# Your objective
Copy these rows word for word.

•••

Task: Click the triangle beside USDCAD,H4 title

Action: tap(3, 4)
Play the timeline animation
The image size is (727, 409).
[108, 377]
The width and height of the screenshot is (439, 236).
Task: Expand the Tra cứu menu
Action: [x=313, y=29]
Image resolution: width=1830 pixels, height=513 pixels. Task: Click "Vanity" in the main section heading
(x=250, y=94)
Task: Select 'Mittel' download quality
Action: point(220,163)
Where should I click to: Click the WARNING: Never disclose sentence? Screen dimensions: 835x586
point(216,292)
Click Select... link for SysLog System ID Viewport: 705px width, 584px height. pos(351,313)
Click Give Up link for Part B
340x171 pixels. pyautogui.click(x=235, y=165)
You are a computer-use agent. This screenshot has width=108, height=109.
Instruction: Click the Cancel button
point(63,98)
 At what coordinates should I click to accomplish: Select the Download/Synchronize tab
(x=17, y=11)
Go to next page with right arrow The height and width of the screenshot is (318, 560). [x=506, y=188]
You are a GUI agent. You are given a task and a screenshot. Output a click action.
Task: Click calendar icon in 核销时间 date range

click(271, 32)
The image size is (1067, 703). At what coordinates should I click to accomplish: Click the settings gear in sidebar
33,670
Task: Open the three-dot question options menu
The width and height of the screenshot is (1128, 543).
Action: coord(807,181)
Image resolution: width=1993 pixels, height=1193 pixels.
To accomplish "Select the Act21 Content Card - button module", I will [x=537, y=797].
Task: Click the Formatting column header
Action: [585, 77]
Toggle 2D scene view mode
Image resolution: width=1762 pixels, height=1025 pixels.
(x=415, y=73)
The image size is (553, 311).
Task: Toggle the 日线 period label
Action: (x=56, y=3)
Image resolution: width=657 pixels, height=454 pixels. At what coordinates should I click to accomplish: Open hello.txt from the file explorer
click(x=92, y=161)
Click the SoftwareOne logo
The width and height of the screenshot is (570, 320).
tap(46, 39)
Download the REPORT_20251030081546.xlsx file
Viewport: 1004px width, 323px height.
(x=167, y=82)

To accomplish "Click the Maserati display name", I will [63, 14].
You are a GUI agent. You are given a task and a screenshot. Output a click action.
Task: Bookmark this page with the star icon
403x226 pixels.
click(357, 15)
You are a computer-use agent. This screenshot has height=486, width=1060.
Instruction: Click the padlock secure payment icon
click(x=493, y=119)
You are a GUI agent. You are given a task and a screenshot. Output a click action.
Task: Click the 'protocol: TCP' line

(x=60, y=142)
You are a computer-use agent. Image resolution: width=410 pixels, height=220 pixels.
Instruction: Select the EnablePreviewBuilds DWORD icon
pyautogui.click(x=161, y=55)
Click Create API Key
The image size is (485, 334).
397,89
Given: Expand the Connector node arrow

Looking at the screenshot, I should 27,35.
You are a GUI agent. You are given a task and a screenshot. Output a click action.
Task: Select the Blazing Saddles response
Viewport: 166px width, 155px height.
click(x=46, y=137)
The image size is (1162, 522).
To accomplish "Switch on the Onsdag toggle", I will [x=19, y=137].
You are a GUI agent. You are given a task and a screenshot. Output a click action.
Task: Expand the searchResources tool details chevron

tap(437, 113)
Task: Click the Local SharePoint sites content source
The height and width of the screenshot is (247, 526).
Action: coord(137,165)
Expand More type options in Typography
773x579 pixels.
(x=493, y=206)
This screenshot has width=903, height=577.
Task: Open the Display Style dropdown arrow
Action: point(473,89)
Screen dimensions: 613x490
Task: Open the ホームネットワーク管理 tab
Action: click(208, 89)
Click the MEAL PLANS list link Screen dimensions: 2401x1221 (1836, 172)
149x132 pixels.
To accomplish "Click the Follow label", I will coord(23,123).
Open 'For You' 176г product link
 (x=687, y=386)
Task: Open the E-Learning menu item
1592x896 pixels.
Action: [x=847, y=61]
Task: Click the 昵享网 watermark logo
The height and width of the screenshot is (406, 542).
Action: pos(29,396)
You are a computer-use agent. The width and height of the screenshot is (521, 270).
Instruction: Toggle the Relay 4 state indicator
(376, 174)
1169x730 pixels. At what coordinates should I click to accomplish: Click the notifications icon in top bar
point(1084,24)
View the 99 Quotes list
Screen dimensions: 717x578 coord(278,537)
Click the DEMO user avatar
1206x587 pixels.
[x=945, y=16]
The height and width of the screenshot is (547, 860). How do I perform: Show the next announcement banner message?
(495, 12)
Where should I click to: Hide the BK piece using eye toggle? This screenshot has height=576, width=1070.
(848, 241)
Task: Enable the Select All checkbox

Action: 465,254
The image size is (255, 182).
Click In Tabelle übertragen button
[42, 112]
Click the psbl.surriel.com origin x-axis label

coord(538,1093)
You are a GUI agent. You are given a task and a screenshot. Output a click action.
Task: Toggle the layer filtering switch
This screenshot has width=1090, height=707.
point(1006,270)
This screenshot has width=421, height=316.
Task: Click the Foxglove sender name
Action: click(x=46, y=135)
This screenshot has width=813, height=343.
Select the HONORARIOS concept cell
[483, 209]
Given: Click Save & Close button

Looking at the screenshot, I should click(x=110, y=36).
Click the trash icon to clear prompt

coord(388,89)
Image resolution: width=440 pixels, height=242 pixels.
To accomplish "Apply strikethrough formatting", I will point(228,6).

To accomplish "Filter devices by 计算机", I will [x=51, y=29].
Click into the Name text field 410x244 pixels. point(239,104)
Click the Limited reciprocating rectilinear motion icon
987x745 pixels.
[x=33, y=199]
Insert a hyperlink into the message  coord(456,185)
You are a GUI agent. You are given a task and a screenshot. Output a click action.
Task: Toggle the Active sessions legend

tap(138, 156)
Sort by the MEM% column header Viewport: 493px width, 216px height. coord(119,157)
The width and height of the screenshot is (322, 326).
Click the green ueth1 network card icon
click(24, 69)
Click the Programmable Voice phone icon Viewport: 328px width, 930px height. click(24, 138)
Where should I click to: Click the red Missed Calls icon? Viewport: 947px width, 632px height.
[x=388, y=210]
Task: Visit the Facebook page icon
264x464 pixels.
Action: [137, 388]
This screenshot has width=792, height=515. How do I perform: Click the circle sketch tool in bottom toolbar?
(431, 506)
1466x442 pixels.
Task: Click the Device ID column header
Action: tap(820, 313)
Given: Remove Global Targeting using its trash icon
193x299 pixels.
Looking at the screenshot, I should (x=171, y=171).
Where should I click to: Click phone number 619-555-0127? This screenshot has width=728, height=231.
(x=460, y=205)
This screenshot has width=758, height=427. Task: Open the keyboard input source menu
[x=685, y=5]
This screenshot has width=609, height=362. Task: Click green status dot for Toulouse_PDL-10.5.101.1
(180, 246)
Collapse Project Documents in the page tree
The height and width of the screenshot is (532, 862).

•••

# Exercise solution
Task: Click the triangle beside USDCAD,H4 title

Action: tap(3, 4)
Play the timeline animation
The image size is (727, 409).
[108, 377]
The width and height of the screenshot is (439, 236).
Task: Expand the Tra cứu menu
Action: [x=313, y=29]
Image resolution: width=1830 pixels, height=513 pixels. Task: Click "Vanity" in the main section heading
(x=250, y=94)
Task: Select 'Mittel' download quality
Action: point(220,163)
Where should I click to: Click the WARNING: Never disclose sentence? Screen dimensions: 835x586
point(216,292)
Click Select... link for SysLog System ID Viewport: 705px width, 584px height. pos(351,313)
Click Give Up link for Part B
340x171 pixels. pyautogui.click(x=235, y=165)
You are a computer-use agent. This screenshot has width=108, height=109.
Instruction: Click the Cancel button
point(63,98)
 At what coordinates should I click to accomplish: Select the Download/Synchronize tab
(x=17, y=11)
Go to next page with right arrow The height and width of the screenshot is (318, 560). [x=506, y=188]
You are a GUI agent. You are given a task and a screenshot. Output a click action.
Task: Click calendar icon in 核销时间 date range

click(271, 32)
The image size is (1067, 703). At what coordinates should I click to accomplish: Click the settings gear in sidebar
33,670
Task: Open the three-dot question options menu
The width and height of the screenshot is (1128, 543).
Action: coord(807,181)
Image resolution: width=1993 pixels, height=1193 pixels.
To accomplish "Select the Act21 Content Card - button module", I will [x=537, y=797].
Task: Click the Formatting column header
Action: [585, 77]
Toggle 2D scene view mode
Image resolution: width=1762 pixels, height=1025 pixels.
(x=415, y=73)
The image size is (553, 311).
Task: Toggle the 日线 period label
Action: (x=56, y=3)
Image resolution: width=657 pixels, height=454 pixels. At what coordinates should I click to accomplish: Open hello.txt from the file explorer
click(x=92, y=161)
Click the SoftwareOne logo
The width and height of the screenshot is (570, 320).
tap(46, 39)
Download the REPORT_20251030081546.xlsx file
Viewport: 1004px width, 323px height.
(x=167, y=82)

To accomplish "Click the Maserati display name", I will [63, 14].
You are a GUI agent. You are given a task and a screenshot. Output a click action.
Task: Bookmark this page with the star icon
403x226 pixels.
click(357, 15)
You are a computer-use agent. This screenshot has height=486, width=1060.
Instruction: Click the padlock secure payment icon
click(x=493, y=119)
You are a GUI agent. You are given a task and a screenshot. Output a click action.
Task: Click the 'protocol: TCP' line

(x=60, y=142)
You are a computer-use agent. Image resolution: width=410 pixels, height=220 pixels.
Instruction: Select the EnablePreviewBuilds DWORD icon
pyautogui.click(x=161, y=55)
Click Create API Key
The image size is (485, 334).
397,89
Given: Expand the Connector node arrow

Looking at the screenshot, I should 27,35.
You are a GUI agent. You are given a task and a screenshot. Output a click action.
Task: Select the Blazing Saddles response
Viewport: 166px width, 155px height.
click(x=46, y=137)
The image size is (1162, 522).
To accomplish "Switch on the Onsdag toggle", I will [x=19, y=137].
You are a GUI agent. You are given a task and a screenshot. Output a click action.
Task: Expand the searchResources tool details chevron

tap(437, 113)
Task: Click the Local SharePoint sites content source
The height and width of the screenshot is (247, 526).
Action: coord(137,165)
Expand More type options in Typography
773x579 pixels.
(x=493, y=206)
This screenshot has width=903, height=577.
Task: Open the Display Style dropdown arrow
Action: point(473,89)
Screen dimensions: 613x490
Task: Open the ホームネットワーク管理 tab
Action: click(208, 89)
Click the MEAL PLANS list link Screen dimensions: 2401x1221 (1836, 172)
149x132 pixels.
To accomplish "Click the Follow label", I will coord(23,123).
Open 'For You' 176г product link
 (x=687, y=386)
Task: Open the E-Learning menu item
1592x896 pixels.
Action: [x=847, y=61]
Task: Click the 昵享网 watermark logo
The height and width of the screenshot is (406, 542).
Action: pos(29,396)
You are a computer-use agent. The width and height of the screenshot is (521, 270).
Instruction: Toggle the Relay 4 state indicator
(376, 174)
1169x730 pixels. At what coordinates should I click to accomplish: Click the notifications icon in top bar
point(1084,24)
View the 99 Quotes list
Screen dimensions: 717x578 coord(278,537)
Click the DEMO user avatar
1206x587 pixels.
[x=945, y=16]
The height and width of the screenshot is (547, 860). How do I perform: Show the next announcement banner message?
(495, 12)
Where should I click to: Hide the BK piece using eye toggle? This screenshot has height=576, width=1070.
(848, 241)
Task: Enable the Select All checkbox

Action: 465,254
The image size is (255, 182).
Click In Tabelle übertragen button
[42, 112]
Click the psbl.surriel.com origin x-axis label

coord(538,1093)
You are a GUI agent. You are given a task and a screenshot. Output a click action.
Task: Toggle the layer filtering switch
This screenshot has width=1090, height=707.
point(1006,270)
This screenshot has width=421, height=316.
Task: Click the Foxglove sender name
Action: click(x=46, y=135)
This screenshot has width=813, height=343.
Select the HONORARIOS concept cell
[483, 209]
Given: Click Save & Close button

Looking at the screenshot, I should click(x=110, y=36).
Click the trash icon to clear prompt

coord(388,89)
Image resolution: width=440 pixels, height=242 pixels.
To accomplish "Apply strikethrough formatting", I will point(228,6).

To accomplish "Filter devices by 计算机", I will [x=51, y=29].
Click into the Name text field 410x244 pixels. point(239,104)
Click the Limited reciprocating rectilinear motion icon
987x745 pixels.
[x=33, y=199]
Insert a hyperlink into the message  coord(456,185)
You are a GUI agent. You are given a task and a screenshot. Output a click action.
Task: Toggle the Active sessions legend

tap(138, 156)
Sort by the MEM% column header Viewport: 493px width, 216px height. coord(119,157)
The width and height of the screenshot is (322, 326).
Click the green ueth1 network card icon
click(24, 69)
Click the Programmable Voice phone icon Viewport: 328px width, 930px height. click(24, 138)
Where should I click to: Click the red Missed Calls icon? Viewport: 947px width, 632px height.
[x=388, y=210]
Task: Visit the Facebook page icon
264x464 pixels.
Action: [137, 388]
This screenshot has width=792, height=515. How do I perform: Click the circle sketch tool in bottom toolbar?
(431, 506)
1466x442 pixels.
Task: Click the Device ID column header
Action: tap(820, 313)
Given: Remove Global Targeting using its trash icon
193x299 pixels.
Looking at the screenshot, I should (x=171, y=171).
Where should I click to: Click phone number 619-555-0127? This screenshot has width=728, height=231.
(x=460, y=205)
This screenshot has width=758, height=427. Task: Open the keyboard input source menu
[x=685, y=5]
This screenshot has width=609, height=362. Task: Click green status dot for Toulouse_PDL-10.5.101.1
(180, 246)
Collapse Project Documents in the page tree
The height and width of the screenshot is (532, 862).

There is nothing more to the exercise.